5. Beirut blast jolts Israeli government into action: Following the devastating blast in Beirut, Netanyahu and Environmental Protection Minister Gila Gamliel have decided to form a high-level committee that will oversee the shuttering of refineries and relocation of dangerous chemicals from the port city that is home to hundreds of thousands of Israelis, reports Yedioth.
- Haifa officials and environmental activists have warned a similar disaster could unfold in the northern city, urging the government to take action.

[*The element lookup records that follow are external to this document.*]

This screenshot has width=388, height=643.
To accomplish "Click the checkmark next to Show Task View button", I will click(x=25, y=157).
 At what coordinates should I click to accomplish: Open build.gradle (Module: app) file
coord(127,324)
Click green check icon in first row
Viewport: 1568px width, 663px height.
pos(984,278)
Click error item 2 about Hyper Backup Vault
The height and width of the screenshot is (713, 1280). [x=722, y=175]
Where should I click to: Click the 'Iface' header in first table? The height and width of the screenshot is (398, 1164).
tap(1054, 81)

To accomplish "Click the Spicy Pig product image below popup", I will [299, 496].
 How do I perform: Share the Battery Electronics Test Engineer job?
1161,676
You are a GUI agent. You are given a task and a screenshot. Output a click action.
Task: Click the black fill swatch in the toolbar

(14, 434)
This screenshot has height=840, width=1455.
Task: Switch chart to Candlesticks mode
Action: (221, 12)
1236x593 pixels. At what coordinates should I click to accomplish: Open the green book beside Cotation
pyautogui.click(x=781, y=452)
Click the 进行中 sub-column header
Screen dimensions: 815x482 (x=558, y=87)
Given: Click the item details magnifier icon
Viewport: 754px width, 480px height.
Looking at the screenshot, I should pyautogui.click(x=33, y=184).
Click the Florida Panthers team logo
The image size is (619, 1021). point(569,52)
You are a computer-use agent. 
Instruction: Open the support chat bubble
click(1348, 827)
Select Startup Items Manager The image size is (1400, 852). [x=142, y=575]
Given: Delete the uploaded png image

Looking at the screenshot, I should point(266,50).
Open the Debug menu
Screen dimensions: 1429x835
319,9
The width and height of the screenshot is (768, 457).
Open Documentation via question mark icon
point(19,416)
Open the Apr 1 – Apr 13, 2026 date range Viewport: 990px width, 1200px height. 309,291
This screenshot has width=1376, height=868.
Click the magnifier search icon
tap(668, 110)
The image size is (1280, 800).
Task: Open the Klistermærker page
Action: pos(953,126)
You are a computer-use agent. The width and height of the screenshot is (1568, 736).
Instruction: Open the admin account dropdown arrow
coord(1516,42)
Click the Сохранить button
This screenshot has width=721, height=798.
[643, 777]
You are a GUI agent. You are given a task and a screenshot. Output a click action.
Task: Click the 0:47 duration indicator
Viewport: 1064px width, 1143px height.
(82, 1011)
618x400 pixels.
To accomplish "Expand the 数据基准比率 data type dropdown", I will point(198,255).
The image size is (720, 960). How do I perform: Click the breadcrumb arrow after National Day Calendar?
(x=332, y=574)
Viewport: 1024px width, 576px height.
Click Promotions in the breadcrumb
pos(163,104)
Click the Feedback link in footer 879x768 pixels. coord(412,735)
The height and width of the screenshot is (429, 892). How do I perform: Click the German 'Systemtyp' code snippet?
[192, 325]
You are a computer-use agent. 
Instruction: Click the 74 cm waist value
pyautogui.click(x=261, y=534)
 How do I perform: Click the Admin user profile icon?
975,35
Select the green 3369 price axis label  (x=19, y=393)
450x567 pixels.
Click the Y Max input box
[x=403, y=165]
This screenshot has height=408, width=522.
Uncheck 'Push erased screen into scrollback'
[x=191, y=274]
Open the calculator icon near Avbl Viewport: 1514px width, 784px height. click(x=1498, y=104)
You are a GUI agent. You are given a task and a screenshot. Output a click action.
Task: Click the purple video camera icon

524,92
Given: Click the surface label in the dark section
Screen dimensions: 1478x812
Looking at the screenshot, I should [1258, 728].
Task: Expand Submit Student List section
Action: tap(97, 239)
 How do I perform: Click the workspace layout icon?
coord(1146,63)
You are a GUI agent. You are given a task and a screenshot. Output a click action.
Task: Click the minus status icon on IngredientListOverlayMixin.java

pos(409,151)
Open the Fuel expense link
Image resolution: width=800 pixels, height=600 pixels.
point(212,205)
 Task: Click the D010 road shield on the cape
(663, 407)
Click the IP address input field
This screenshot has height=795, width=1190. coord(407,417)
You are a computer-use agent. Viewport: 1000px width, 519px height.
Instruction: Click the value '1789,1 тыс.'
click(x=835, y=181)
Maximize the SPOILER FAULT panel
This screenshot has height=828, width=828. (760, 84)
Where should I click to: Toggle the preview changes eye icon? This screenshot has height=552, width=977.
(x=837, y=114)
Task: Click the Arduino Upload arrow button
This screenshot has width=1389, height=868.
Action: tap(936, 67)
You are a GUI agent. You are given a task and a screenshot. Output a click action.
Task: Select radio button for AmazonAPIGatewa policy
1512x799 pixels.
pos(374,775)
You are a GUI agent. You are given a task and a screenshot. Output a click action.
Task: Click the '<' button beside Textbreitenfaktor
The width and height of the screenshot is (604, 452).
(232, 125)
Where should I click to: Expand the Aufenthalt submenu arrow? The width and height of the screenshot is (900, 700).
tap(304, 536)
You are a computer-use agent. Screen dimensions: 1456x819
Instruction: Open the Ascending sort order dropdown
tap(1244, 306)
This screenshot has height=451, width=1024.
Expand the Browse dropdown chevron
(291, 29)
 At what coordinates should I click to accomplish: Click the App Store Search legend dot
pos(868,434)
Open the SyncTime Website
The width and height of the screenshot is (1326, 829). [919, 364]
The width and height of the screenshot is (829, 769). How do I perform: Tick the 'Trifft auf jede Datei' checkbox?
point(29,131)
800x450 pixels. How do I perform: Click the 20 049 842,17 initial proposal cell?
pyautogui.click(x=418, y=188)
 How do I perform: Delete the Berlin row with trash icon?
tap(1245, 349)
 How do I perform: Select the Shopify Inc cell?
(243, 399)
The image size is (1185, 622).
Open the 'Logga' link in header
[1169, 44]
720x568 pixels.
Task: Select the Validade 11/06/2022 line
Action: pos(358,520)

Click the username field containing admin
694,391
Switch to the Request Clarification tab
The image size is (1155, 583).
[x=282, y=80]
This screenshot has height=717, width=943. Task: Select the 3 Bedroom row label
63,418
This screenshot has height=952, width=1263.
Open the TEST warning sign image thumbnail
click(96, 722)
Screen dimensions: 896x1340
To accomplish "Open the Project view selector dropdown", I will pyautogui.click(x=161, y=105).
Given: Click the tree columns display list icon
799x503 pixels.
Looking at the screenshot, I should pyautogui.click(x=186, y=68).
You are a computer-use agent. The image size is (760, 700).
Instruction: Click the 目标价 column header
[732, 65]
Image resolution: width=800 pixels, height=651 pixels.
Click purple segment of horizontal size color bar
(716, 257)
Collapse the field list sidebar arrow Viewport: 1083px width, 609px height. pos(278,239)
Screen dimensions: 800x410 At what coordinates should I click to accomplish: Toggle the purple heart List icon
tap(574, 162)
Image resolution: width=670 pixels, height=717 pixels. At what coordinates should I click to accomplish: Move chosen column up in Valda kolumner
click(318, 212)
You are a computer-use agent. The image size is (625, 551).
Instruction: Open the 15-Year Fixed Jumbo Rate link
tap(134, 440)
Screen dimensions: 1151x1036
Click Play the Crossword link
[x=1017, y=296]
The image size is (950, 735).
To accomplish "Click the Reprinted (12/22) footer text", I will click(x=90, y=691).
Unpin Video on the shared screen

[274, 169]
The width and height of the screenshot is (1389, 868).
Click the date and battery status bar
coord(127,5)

- The Lebanon-based Hezbollah terror group has in the past threatened to target the Haifa refineries, with the aim of creating a massive conflagration.
- Meanwhile, Reuters reports on Tuesday that it remains unclear who owns the ammonium nitrate that caused the Lebanon disaster.
- “There are many unanswered questions surrounding last week’s huge, deadly blast in the Lebanese capital, but ownership should be among the easiest to resolve…. But Reuters interviews and trawls for documents across 10 countries in search of the original ownership of this 2,750-tonne consignment instead revealed an intricate tale of missing documentation, secrecy and a web of small, obscure companies that span the globe.”